Employing Staff Abroad: What to Consider in Employment Contracts

Monday 16 January 2023

Hiring or retaining employees who live abroad is becoming increasingly common. Whether an existing employee relocates or you hire talent from another country, cross-border employment raises important questions. What should you include in the employment contract, and which rules apply? In this blog, we explain the key considerations and risks for employers dealing with international employees.

What should you consider when employing staff abroad?

When an employee lives or works abroad, three key areas must be assessed for each individual case:

  • The country where social security legislation applies

  • The country where income tax must be paid

  • The applicable employment law

These depend on factors such as where the employee lives, where they work, and where the employer is established. Social security is always governed by the legislation of one country. Within the EU, this is determined by European Regulation 883/2004. Employers have no choice in this matter.

Taxation may apply in one or multiple countries, depending on where the work is physically performed and the relationship between employer and employee. Employment law offers some flexibility, but also comes with important limitations.

Choosing the applicable employment law

As an employer, you can often choose which employment law applies to the contract. Many employers prefer to apply Dutch law for simplicity. However, this choice does not mean foreign rules can be ignored. If an employee works in another country, you are always required to apply the mandatory employment law provisions of that country if they are more favorable to the employee.

This means that:

  • If Dutch law is more favorable, Dutch provisions apply

  • If foreign law is more favorable, foreign provisions apply

In practice, this can result in the employee benefiting from the most favorable elements of both systems, which may significantly increase costs.
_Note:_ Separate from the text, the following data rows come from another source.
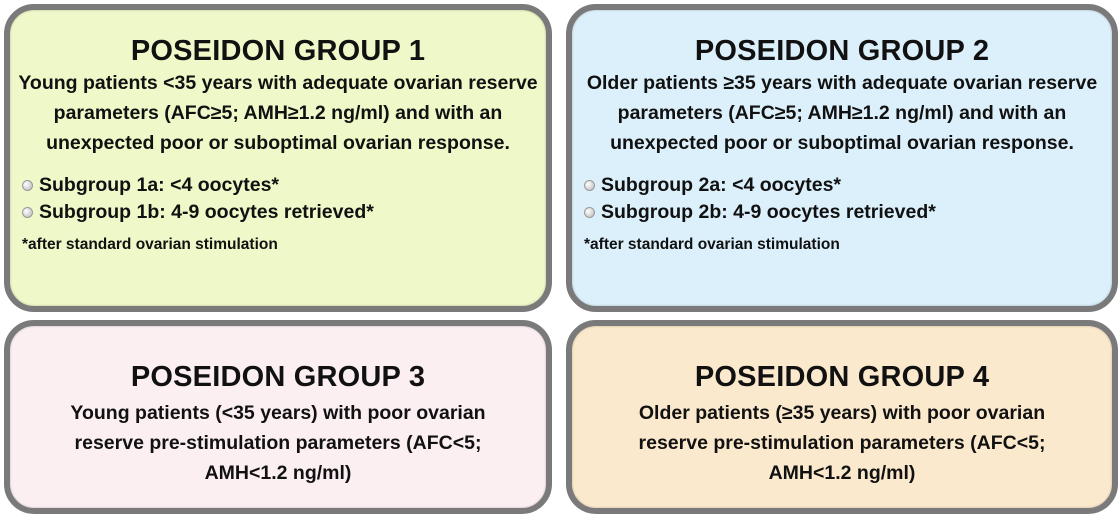 The width and height of the screenshot is (1120, 518). I want to click on subgroup-1a-label: Subgroup 1a: <4 oocytes*, so click(160, 185).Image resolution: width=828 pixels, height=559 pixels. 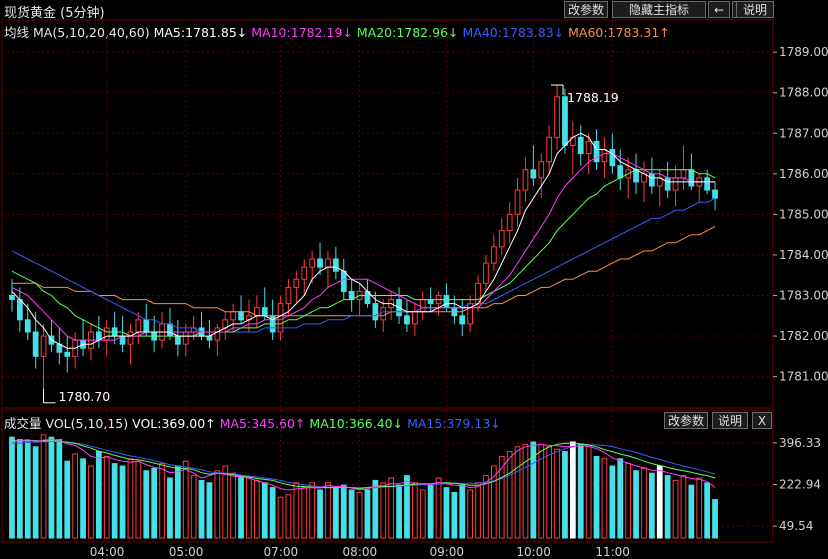 What do you see at coordinates (804, 255) in the screenshot?
I see `main-y-tick-label: 1784.00` at bounding box center [804, 255].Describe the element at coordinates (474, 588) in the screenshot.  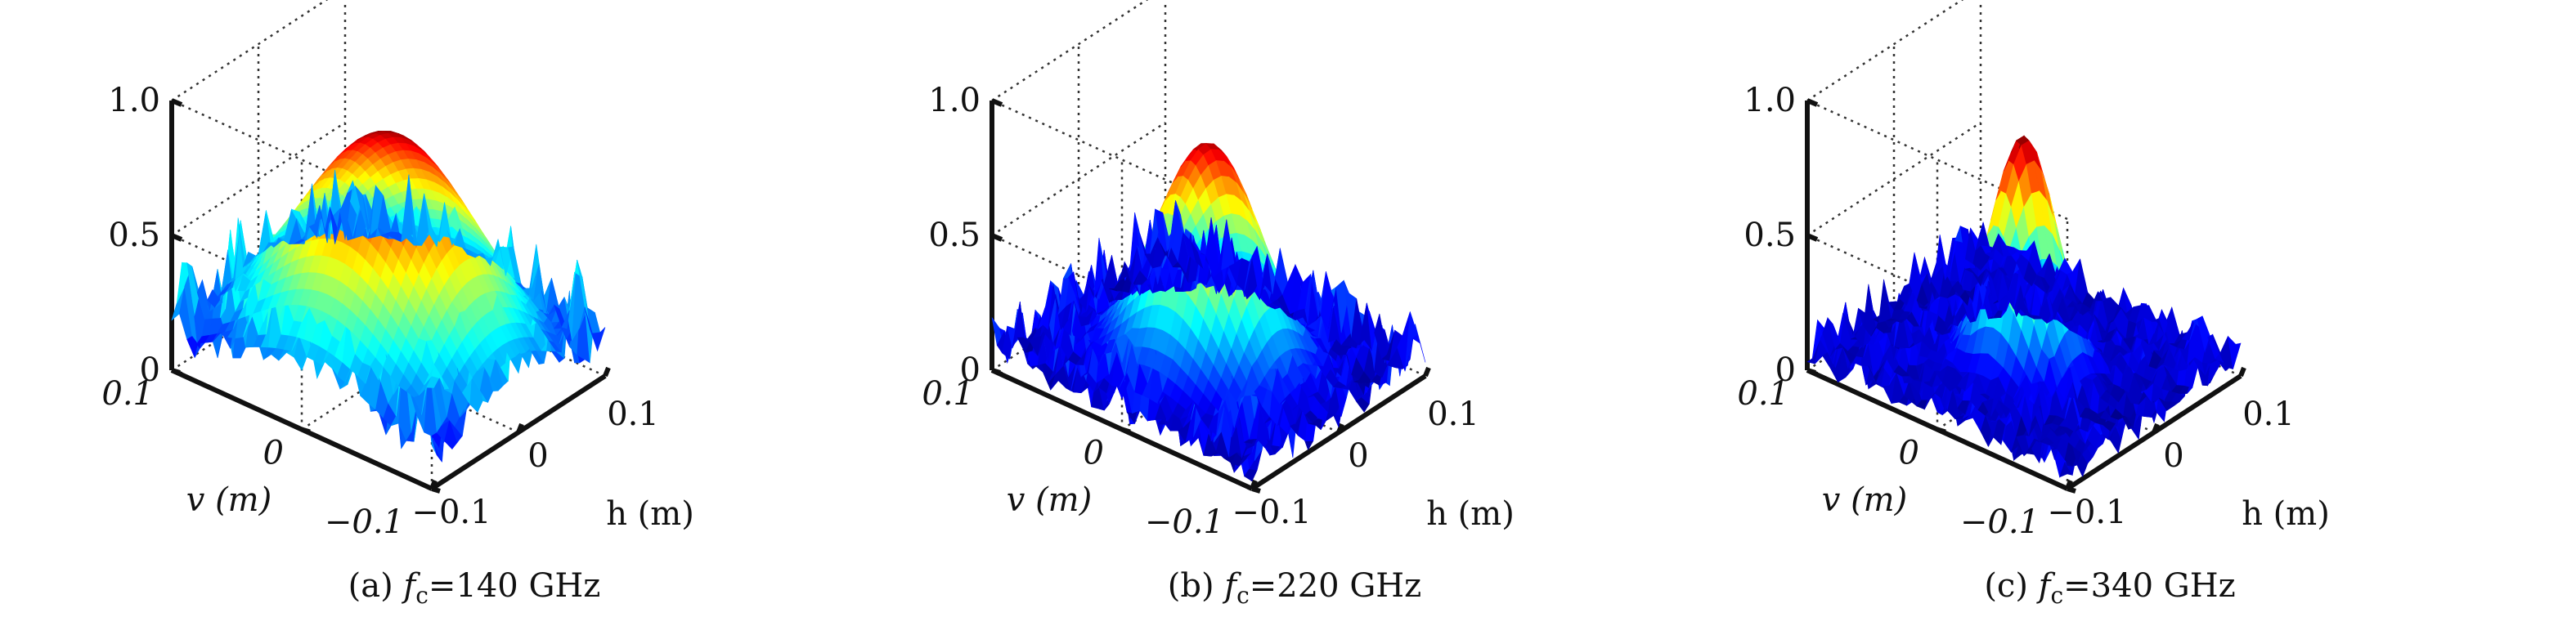
I see `panel-caption: (a) fc=140 GHz` at that location.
Continued payment of wages during sickness

One of the biggest risks in cross-border employment relates to sick leave. In the Netherlands, continued payment of wages during sickness is part of employment law. However, according to European case law, this obligation may be considered a social security matter in international situations. This means the rules of the country where the employee is insured for social security will generally apply.

In many countries, the obligation to continue paying wages during sickness is much shorter than in the Netherlands. For example, in Germany this is limited to six weeks.
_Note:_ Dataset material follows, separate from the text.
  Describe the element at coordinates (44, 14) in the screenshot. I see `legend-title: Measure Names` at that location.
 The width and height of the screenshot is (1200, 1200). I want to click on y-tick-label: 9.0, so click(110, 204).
Employers should therefore be cautious when including Dutch-style sick pay provisions, such as two years of continued salary, in employment contracts for employees working abroad.

The impact of collective labour agreements

Collective labour agreements can further complicate matters. If a Dutch CLA applies and you have chosen Dutch law in the employment contract, the employee working abroad may still be entitled to CLA provisions, even if these would not have applied otherwise.
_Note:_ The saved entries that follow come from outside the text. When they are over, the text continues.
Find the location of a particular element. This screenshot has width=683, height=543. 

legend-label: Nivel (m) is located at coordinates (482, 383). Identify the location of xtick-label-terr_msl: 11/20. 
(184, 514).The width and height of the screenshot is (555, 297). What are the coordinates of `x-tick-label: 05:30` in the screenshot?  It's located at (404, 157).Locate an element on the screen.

This can lead to additional obligations, particularly regarding:

  • Continued payment during sickness

  • Additional employment benefits

It is therefore essential to carefully consider the interaction between choice of law and applicable CLA provisions.

Practical considerations for employers

When employing staff abroad, it is important to:

  • Assess social security, tax and employment law on a case-by-case basis

  • Carefully choose the applicable law in the employment contract

  • Be aware of mandatory local employment law provisions

  • Review the impact of collective labour agreements

  • Check whether insurance policies, such as sick leave insurance, provide coverage abroad

Seeking proper advice can help prevent unexpected costs and compliance risks.